A study by the Informal Sector Service Centre (Insec), a non-governmental organisation working in rights advocacy, suggested that the two were beaten to death by prison guards after a failed attempt to flee the prison. On August 9, the two broke the cell window but were caught by the police before they could escape. The police and fellow inmates beat them indiscriminately, according to the report. According to the report, residents of the settlements near the jail had heard their screams.
A separate government probe, too, has drawn a similar conclusion. The Department of Prison Management probe suggests that at least 12 people, including the police personnel deployed under the command of Assistant Sub-inspector Laxmi Chaudhary, were involved in the beating. Though two of the prison staff, Indra Narayan Yadav and Dhak Lal Karki, have been arrested, further action is yet to be taken.
On August 20, Kamal Basnet, 18, in the Bhaktapur-based juvenile correction centre died under mysterious circumstances. Basnet, who hails from ward 3 of Manthali Municipality of Ramechhap district and had been suffering from fever, was rushed to the nearby Nagarik Hospital after being found unconscious. Another study by Insec blames the authorities’ negligence in the treatment of Basnet for his death.
After a preliminary investigation, the National Human Rights Commission found the deaths—both in Sankhuwasabha and Bhaktapur—suspicious. “It is possible that the inmates in Sankhuwasabha died due to torture, while the death in Bhaktapur also does not look natural,” Murari Kharel, acting secretary at the commission, told the Post. “We are studying both the incidents thoroughly.”
Various reports suggest that custodial deaths have been increasing in Nepal, and many are extrajudicial. In its report published in 2022, the Advocacy Forum documented 39 cases of such deaths starting in 2018 when the new Penal Code came into force. Of the total deaths, 16 were reported in police custody, one at the hands of an army officer, 21 in prison, and one at a juvenile correction centre. Though police say suicide is the cause of most deaths, the report points out torture and late or insufficient medical care as the primary causes.
The report also showed that people from marginalised communities were most prone to such deaths. “Marginalised communities remain ever vulnerable to discrimination based on caste and social status at the hands of police,” the report reads. “At least 11 out of 21 deaths in prisons involved detainees from Dalit or other poor communities.” Suicide by hanging is often used as a cover-up for torture or other inhuman treatment in police custody, it adds.

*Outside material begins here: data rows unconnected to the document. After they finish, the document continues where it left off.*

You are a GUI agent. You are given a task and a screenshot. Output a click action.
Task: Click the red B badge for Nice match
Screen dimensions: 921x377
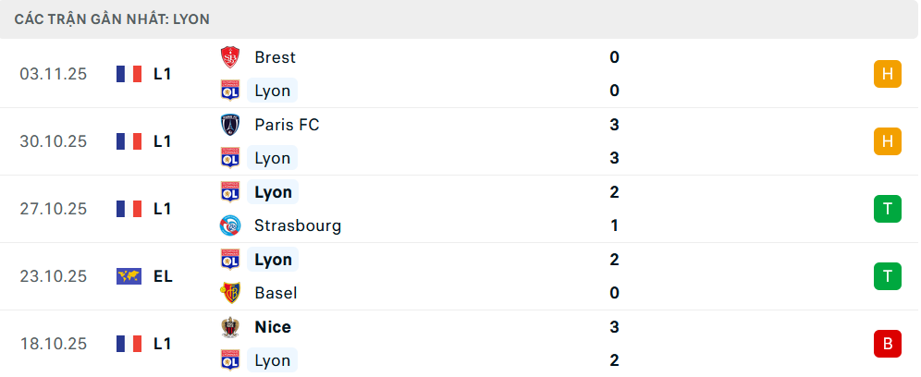(x=887, y=344)
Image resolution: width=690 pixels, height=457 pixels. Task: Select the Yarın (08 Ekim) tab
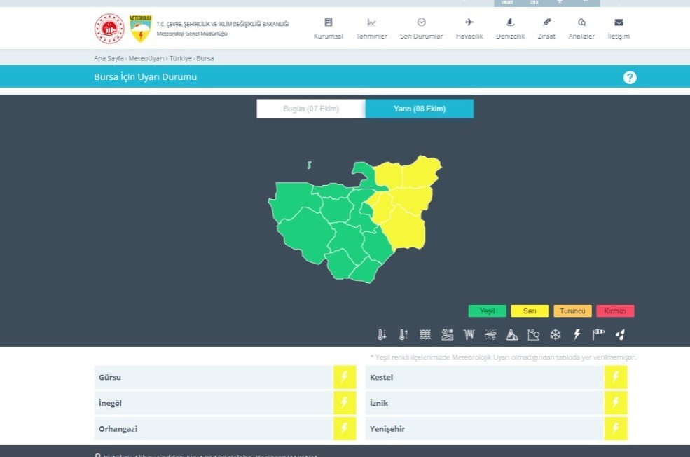point(420,109)
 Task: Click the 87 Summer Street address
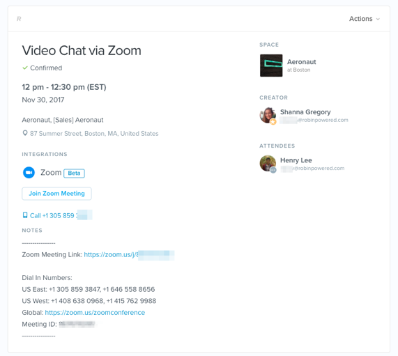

The Advocacy Forum suggested that the government set up an independent monitoring mechanism to properly investigate any incidents of deaths in custody to establish the cause of death and any failures on the part of the authorities involved, and hold those responsible to account. The mechanism should be impartial, independent and effective, ensuring that alleged perpetrators have no influence on the investigation and investigators have no records of being involved in violations, according to the Advocacy Forum.

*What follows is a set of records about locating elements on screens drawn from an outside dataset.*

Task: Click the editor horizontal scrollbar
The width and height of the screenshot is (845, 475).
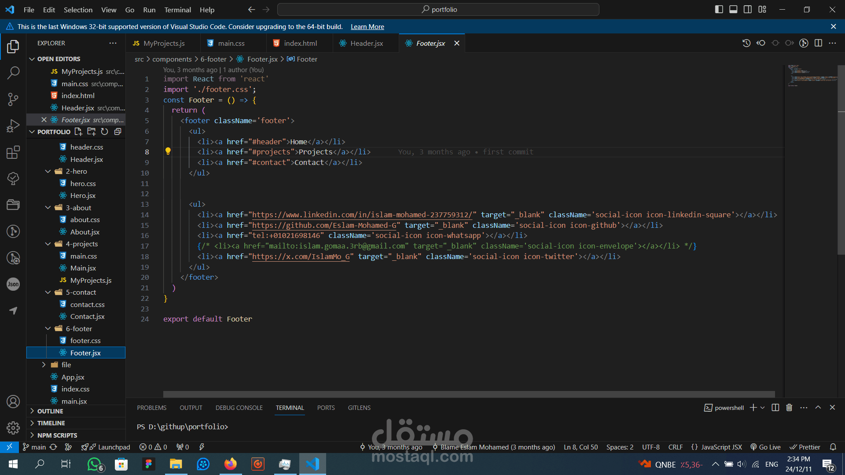Action: click(x=469, y=394)
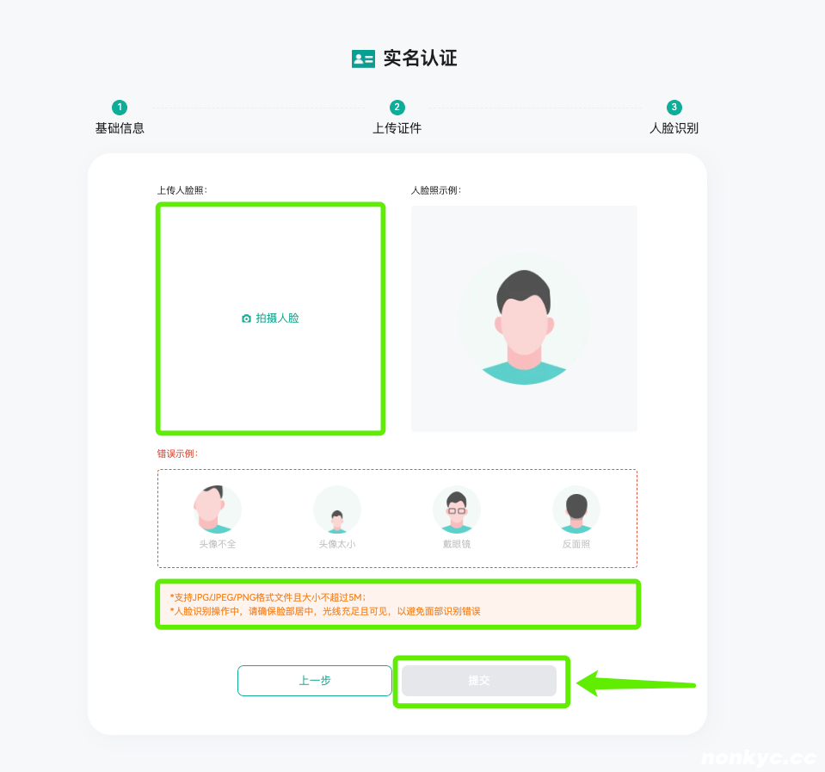Screen dimensions: 825x772
Task: Click the camera icon in the upload box
Action: click(246, 318)
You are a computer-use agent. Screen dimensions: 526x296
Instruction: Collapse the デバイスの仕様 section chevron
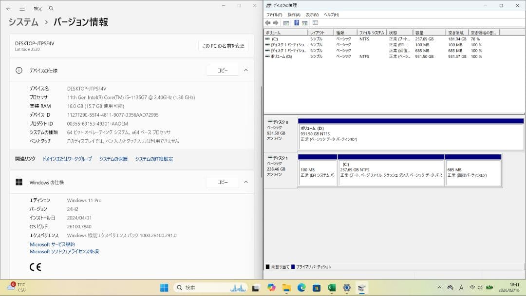pos(246,70)
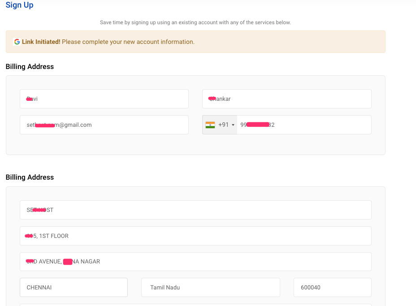
Task: Click the company name field
Action: click(195, 210)
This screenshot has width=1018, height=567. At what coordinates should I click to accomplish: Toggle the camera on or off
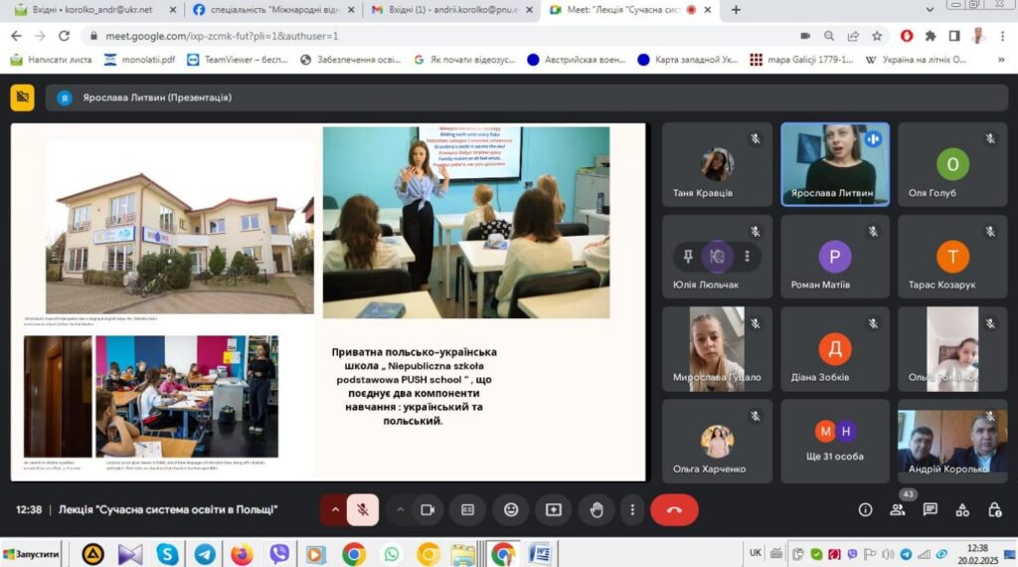coord(427,509)
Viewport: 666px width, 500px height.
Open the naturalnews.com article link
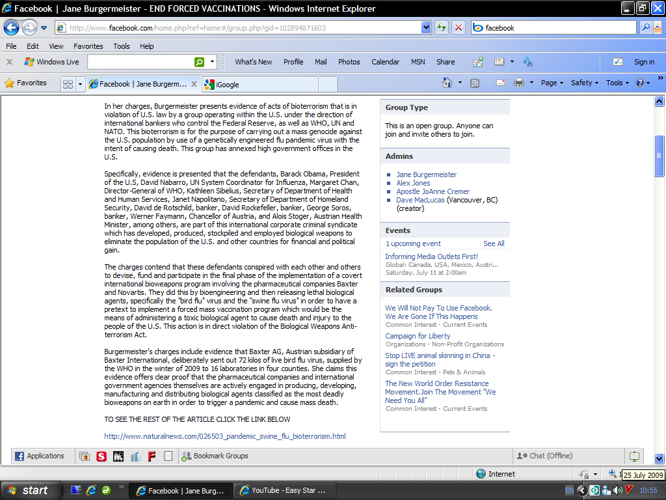[x=225, y=436]
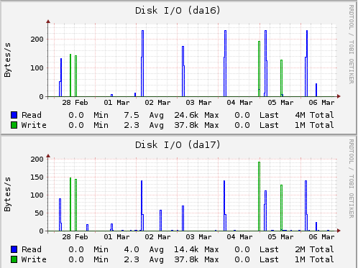Click the red y-axis arrow on da17 graph
Viewport: 358px width, 268px height.
coord(48,156)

Bikash Basnet, director at the Advocacy Forum, said the incidents of custodial deaths and extrajudicial killings have continued regularly this year. “The tragedy is that those involved in such crimes are seldom booked,” Basnet told the Post.

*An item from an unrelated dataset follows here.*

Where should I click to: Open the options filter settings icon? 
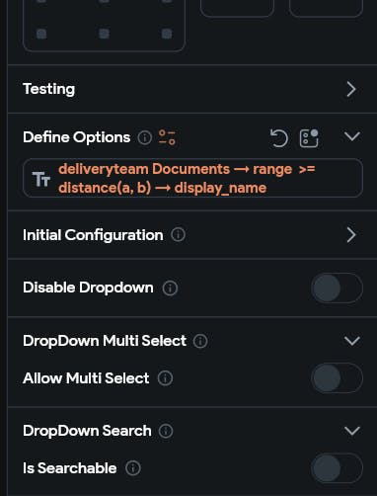(167, 137)
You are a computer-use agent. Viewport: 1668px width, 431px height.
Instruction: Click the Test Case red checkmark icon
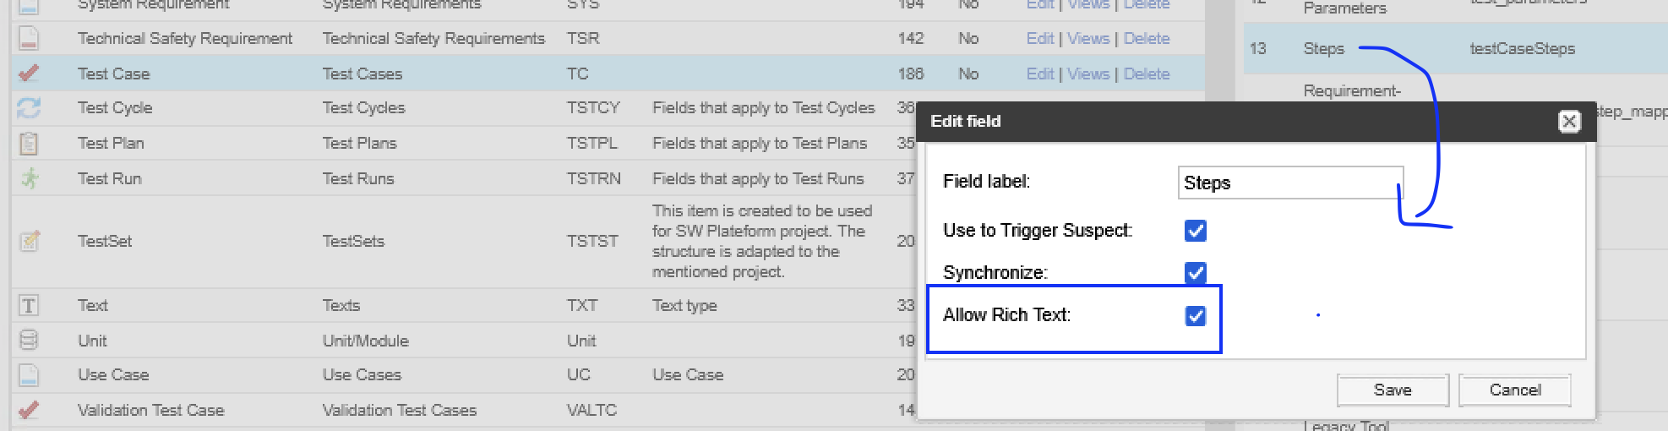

As Basnet points out, the government has been reluctant to take action against the officers involved in extrajudicial killings, even in cases that the constitutional human rights commission had investigated.
The commission has concluded that a team led by Deputy Superintendent Rugam Bahadur Kunwar arrested Gopal Tamang, 23, of Sindhupalchok, and Ajay Tamang, 24, of Nuwakot, and shot them dead at Doleshwar jungle in Suryabinayak, Bhaktapur on August 6, 2018. Officers claimed they were killed in “an encounter” as the police had fired at them in self-defence after the duo tried to attack the police personnel searching for Nishan Khadka—an 11-year-old abducted from Kandaghari. But the commission’s investigation found otherwise.
In another investigation, it was found that Kumar Paudel, Sarlahi district in-charge of the Netra Bikram Chand-led Communist Party of Nepal, too, was killed extrajudicially. Though authorities had claimed that he died in police action on June 20, 2019 in Lalbandi of Sarlahi, the commission had found that a police team led by Inspector Krishnadev Prasad Sah had killed Paudel.
The commission had recommended legal action against Sah and senior constables Binod Sah and Satya Narayan Mishra for their involvement in the killing. The commission also asked that a warning be issued to Inspector Kiran Neupane and Sub-inspector Surya Kumar Karki as they gave false reports about Paudel’s killing.
Despite the legal obligations, however, the government hasn’t abided by the recommendations.